McDonnell was not charged with violating § 201, which generally applies only to federal officials. But he and his supporters have claimed that the language of § 201 governs all federal corruption laws, including those he was convicted of violating: the Hobbs Act and honest services fraud. I think this is wrong, for reasons that I’ve detailed in earlier posts here and here. But the claim remains the heart of McDonnell’s defense and is central to his Supreme Court appeal.
In support of their interpretation of the term “official act,” McDonnell and his supporters rely primarily on the Supreme Court’s 1999 decision in United States v.
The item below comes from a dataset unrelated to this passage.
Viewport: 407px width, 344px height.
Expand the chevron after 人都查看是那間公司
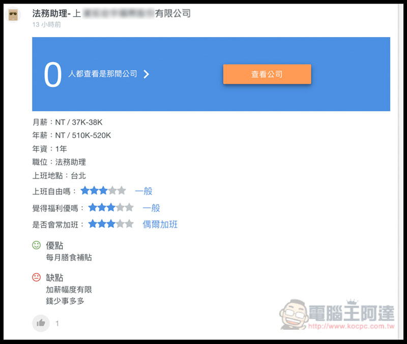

Sun-Diamond, which involved the appeal of Sun-Diamond’s conviction for paying gratuities to Secretary of Agriculture Mike Espy. In the course of its opinion, the Court discussed the definition of “official act” and pointed out that it was deliberately narrow. The Court noted that some routine political events, such as the President hosting a winning sports team at a White House reception, would not be “official acts” under this definition because they would not involve decisions or actions on matters pending before the President.
Sun-Diamond was not a bribery case and its discussion of “official acts” was not central to the Court’s decision. Nevertheless, McDonnell and many other public corruption defendants routinely cite this portion of the Court’s opinion to argue that their conduct in a bribery case did not amount to official acts and thus cannot be punished.
And who was the author of the Sun-Diamond opinion? Justice Scalia. He also famously remarked in that same opinion that in an area as complex as public corruption, where there are many different statutes and regulations concerning the intersection of law and politics, “a statute . . . that can linguistically be interpreted to be either a meat axe or a scalpel should reasonably be taken to be the latter.” (He did know how to turn a phrase.)
Scalia’s view that the federal bribery statute must be narrowly construed would be directly in line with McDonnell’s position. McDonnell claims his conviction threatens all routine political interactions and that if it stands a politician could not attend a fundraiser (or host a team at the White House) without fearing a potential prosecution. He argues that fundamental First Amendment rights of political association and expression forbid this, and that the federal corruption statutes must be more narrowly tailored.
With his claim that all federal corruption laws should be interpreted by using a scalpel that would carve out a safe zone for his own actions, Governor McDonnell almost certainly would have found a sympathetic audience in Justice Scalia.
Honest Services Fraud: One of the two principal corruption statutes under which McDonnell was convicted is honest services wire fraud. In an honest services fraud case, a politician is charged with defrauding his constituents of their right to his fair and honest services by using his public office to line his own pockets.
In an important 2010 case, Skilling v. United States (involving the conviction of former Enron CEO Jeff Skilling), the Supreme Court addressed Skilling’s argument that the term “honest services” was so vague and amorphous that it rendered the statute unconstitutional. The majority disagreed. The Court held that honest services fraud should be limited to cases involving bribery or kickbacks, and that so construed the law was sufficiently clear. Because Skilling’s conduct involved neither bribery nor kickbacks, his convictions for honest services fraud were reversed.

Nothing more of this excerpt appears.